------ EXTRACTED DATA

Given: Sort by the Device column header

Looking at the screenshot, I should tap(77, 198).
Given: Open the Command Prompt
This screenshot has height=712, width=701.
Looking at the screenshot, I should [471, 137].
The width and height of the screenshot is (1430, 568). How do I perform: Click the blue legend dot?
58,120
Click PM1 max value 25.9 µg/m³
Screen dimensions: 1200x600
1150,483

------------
------ EXTRACTED DATA

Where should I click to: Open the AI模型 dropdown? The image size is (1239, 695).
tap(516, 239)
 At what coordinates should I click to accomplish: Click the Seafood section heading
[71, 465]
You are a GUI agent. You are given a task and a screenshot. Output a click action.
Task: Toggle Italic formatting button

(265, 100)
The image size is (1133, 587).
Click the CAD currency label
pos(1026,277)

------------
------ EXTRACTED DATA

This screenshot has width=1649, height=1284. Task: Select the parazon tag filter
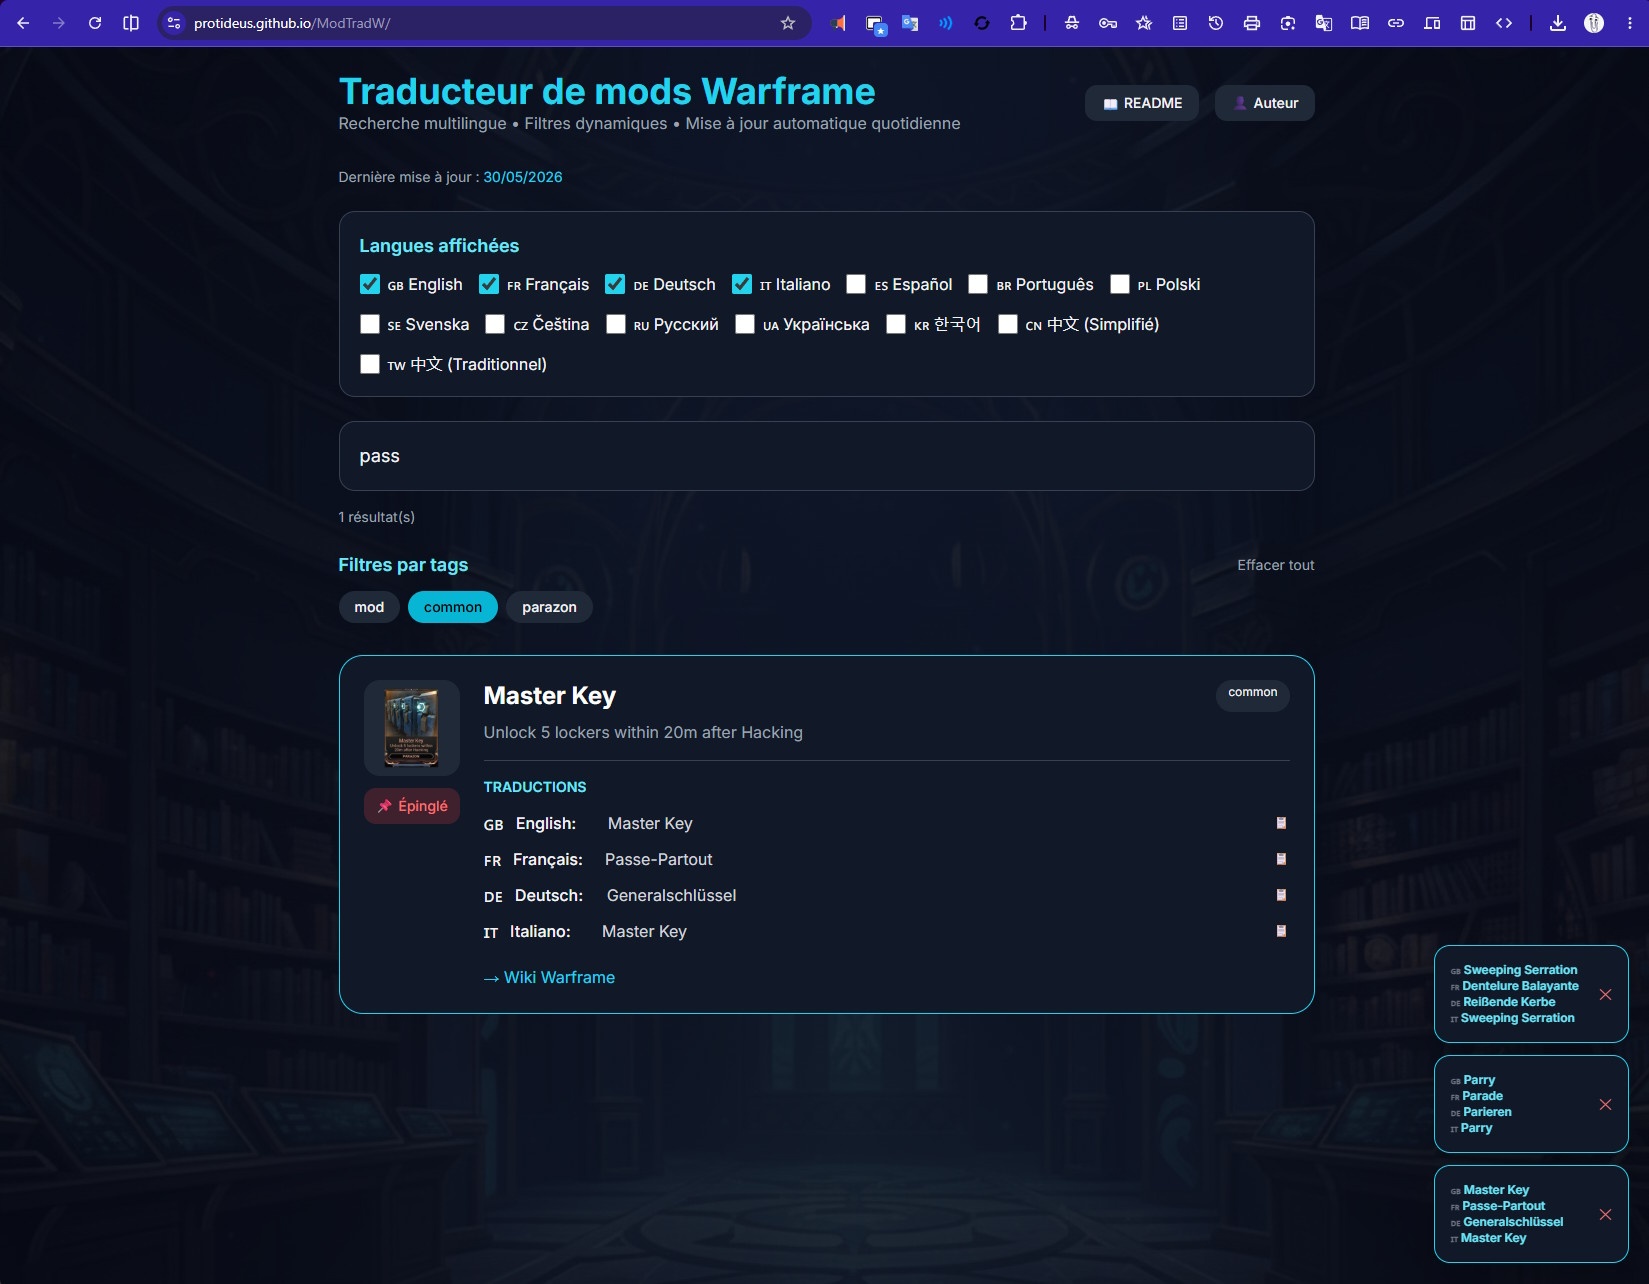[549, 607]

------------

*EXERCISE INSTRUCTIONS*: Start with the line above that contains "Where should I" and stop after the line that contains "You are a GUI". Output those lines exactly, and only those.

*SOLUTION TO THIS TASK*:
Where should I click to: Open the AI模型 dropdown? The image size is (1239, 695).
tap(516, 239)
 At what coordinates should I click to accomplish: Click the Seafood section heading
[71, 465]
You are a GUI agent. You are given a task and a screenshot. Output a click action.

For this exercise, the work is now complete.